New York Times political reporters Jonathan Swan, Charlie Savage and Maggie Haberman, provide further details on the autocratic/authoritarian designs of Trump and his Republican allies (https://nytimes.com/2023/07/17/us/politics/trump-plans-2025.html).
“Donald J. Trump and his associates are planning a sweeping expansion of presidential power over the machinery of government if voters return him to the White House in 2025, reshaping the structure of the executive branch to concentrate far greater authority directly in his hands.” They want
“to alter the balance of power by increasing the president’s authority over every part of the federal government that now operates, by either law or tradition, with any measure of independence from political interference by the White House, according to a review of his campaign policy proposals and interviews with people close to him.”
Here is some of what Trump hopes to achieve.
#1 – “Mr. Trump intends to bring independent agencies — like the Federal Communications Commission, which makes and enforces rules for television and internet companies, and the Federal Trade Commission, which enforces various antitrust and other consumer protection rules against businesses — under direct presidential control.
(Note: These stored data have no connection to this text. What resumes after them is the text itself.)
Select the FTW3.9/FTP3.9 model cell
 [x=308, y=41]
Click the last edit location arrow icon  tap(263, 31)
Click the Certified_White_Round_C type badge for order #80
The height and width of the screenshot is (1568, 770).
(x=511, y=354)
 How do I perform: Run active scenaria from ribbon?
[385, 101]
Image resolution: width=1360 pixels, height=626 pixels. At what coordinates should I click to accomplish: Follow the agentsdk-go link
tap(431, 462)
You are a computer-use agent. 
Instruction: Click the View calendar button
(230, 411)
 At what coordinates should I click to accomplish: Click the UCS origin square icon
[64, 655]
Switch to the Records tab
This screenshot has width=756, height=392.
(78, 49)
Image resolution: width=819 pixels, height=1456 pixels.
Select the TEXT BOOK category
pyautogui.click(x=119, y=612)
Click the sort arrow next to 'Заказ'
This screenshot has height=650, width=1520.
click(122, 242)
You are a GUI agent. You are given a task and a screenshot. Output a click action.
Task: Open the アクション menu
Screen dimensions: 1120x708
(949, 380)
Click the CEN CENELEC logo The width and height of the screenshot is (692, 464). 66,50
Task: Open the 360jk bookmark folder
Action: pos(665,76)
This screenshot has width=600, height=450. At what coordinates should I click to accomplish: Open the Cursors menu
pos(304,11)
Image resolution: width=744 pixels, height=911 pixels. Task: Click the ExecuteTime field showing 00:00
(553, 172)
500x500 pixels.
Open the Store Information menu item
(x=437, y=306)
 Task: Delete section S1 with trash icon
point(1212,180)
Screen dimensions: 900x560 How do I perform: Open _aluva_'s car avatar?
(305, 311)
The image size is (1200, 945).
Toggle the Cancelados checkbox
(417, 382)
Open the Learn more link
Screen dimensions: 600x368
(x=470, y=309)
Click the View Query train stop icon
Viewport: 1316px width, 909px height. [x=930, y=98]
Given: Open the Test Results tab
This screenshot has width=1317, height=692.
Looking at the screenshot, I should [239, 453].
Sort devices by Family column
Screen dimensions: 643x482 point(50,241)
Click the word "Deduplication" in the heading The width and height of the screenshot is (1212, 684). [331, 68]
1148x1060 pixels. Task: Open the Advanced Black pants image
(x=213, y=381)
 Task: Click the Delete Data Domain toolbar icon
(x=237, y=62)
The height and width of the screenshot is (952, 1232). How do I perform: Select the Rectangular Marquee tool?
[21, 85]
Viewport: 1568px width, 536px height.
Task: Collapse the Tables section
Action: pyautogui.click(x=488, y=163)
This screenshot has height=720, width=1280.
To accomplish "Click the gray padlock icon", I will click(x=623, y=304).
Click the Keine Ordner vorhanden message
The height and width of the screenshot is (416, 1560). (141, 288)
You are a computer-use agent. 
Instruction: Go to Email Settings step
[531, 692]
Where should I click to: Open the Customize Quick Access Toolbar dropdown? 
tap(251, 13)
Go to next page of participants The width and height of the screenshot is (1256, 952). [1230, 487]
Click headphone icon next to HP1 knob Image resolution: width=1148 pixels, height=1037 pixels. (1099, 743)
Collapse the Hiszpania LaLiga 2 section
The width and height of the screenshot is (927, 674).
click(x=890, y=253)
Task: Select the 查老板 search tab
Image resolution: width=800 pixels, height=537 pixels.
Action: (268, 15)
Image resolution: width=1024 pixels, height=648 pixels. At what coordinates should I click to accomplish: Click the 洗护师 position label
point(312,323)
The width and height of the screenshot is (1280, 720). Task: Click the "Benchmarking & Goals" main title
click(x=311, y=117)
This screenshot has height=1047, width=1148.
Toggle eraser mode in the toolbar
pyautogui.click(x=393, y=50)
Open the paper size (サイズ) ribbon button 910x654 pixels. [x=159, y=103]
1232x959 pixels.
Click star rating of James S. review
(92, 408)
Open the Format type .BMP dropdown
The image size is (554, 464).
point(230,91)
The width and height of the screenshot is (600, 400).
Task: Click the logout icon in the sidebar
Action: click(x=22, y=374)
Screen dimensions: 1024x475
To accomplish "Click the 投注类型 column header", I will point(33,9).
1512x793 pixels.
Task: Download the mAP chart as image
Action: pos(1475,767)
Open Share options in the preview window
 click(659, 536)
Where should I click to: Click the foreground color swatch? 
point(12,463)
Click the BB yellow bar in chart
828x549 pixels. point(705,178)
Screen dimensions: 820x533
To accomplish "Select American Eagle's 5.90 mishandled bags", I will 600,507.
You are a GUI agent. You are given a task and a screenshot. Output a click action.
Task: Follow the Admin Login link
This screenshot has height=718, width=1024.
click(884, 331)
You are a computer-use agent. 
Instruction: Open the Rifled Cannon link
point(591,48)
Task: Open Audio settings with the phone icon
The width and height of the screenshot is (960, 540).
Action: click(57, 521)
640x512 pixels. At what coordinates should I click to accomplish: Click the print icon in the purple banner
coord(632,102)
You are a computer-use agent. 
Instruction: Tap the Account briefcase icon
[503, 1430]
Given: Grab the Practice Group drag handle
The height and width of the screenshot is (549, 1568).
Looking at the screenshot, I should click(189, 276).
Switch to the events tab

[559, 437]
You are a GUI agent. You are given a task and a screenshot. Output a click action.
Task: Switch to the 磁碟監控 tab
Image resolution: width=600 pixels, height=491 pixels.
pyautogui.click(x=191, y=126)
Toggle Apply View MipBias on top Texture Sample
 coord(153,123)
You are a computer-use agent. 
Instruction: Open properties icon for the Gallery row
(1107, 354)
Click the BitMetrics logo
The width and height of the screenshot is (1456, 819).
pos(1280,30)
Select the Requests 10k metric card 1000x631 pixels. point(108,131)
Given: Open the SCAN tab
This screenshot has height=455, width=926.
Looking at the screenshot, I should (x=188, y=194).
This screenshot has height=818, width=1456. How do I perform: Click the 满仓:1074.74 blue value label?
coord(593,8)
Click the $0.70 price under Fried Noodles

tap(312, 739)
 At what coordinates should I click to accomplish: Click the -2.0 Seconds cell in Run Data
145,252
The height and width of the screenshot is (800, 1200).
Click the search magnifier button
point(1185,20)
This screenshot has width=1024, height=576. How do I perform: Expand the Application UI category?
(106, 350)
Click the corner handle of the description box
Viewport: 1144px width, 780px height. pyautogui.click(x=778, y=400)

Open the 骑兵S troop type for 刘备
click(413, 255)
#2 – “He wants to revive the practice of ‘impounding’ funds, refusing to spend money Congress has appropriated for programs a president doesn’t like — a tactic that lawmakers banned under President Richard Nixon.
#3 – “He intends to strip employment protections from tens of thousands of career civil servants, making it easier to replace them if they are deemed obstacles to his agenda.
#4 – “And he plans to scour the intelligence agencies, the State Department and the defense bureaucracies to remove officials he has vilified as “the sick political class that hates our country.”
“The two driving forces of this effort to reshape the executive branch are Mr. Trump’s own campaign policy shop and a well-funded network of conservative groups, many of which are populated by former senior Trump administration officials who would most likely play key roles in any second term.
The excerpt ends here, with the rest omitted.